ACTIVITY:
Among the entries below, which lines include the string "button"? Show each one.

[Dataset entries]
——

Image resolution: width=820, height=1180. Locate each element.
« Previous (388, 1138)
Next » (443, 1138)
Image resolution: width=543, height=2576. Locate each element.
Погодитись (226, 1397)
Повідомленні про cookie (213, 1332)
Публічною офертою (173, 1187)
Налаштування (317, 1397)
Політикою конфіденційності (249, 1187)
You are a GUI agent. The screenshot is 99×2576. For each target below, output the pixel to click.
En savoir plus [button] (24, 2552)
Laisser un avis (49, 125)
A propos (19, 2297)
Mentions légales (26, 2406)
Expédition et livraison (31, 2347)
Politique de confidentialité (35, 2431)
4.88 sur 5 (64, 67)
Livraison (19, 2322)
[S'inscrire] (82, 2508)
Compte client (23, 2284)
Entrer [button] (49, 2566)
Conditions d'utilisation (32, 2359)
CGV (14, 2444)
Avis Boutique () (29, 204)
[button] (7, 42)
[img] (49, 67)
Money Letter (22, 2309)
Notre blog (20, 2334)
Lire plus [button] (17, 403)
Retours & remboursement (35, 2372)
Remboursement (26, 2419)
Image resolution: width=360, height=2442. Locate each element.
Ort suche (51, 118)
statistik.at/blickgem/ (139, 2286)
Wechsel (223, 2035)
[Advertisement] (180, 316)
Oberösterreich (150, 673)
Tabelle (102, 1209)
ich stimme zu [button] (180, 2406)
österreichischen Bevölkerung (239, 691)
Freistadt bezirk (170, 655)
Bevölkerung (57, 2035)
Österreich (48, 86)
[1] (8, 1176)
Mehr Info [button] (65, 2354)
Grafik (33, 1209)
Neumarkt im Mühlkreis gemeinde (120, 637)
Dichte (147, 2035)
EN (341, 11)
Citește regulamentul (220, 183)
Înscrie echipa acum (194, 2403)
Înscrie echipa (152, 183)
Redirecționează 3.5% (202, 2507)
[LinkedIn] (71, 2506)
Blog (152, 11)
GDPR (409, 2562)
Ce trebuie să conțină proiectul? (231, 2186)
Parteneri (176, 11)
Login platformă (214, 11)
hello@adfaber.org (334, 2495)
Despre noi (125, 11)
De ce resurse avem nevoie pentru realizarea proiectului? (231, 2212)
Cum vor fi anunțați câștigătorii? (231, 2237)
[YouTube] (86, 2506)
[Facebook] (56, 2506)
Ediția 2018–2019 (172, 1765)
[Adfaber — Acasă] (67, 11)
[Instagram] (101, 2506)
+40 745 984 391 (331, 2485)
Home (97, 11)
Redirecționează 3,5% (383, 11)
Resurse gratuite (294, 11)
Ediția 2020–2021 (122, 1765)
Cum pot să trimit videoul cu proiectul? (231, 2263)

——

WRITTEN RESPONSE:
En savoir plus [button] (24, 2552)
Entrer [button] (49, 2566)
[button] (7, 42)
Lire plus [button] (17, 403)
ich stimme zu [button] (180, 2406)
Mehr Info [button] (65, 2354)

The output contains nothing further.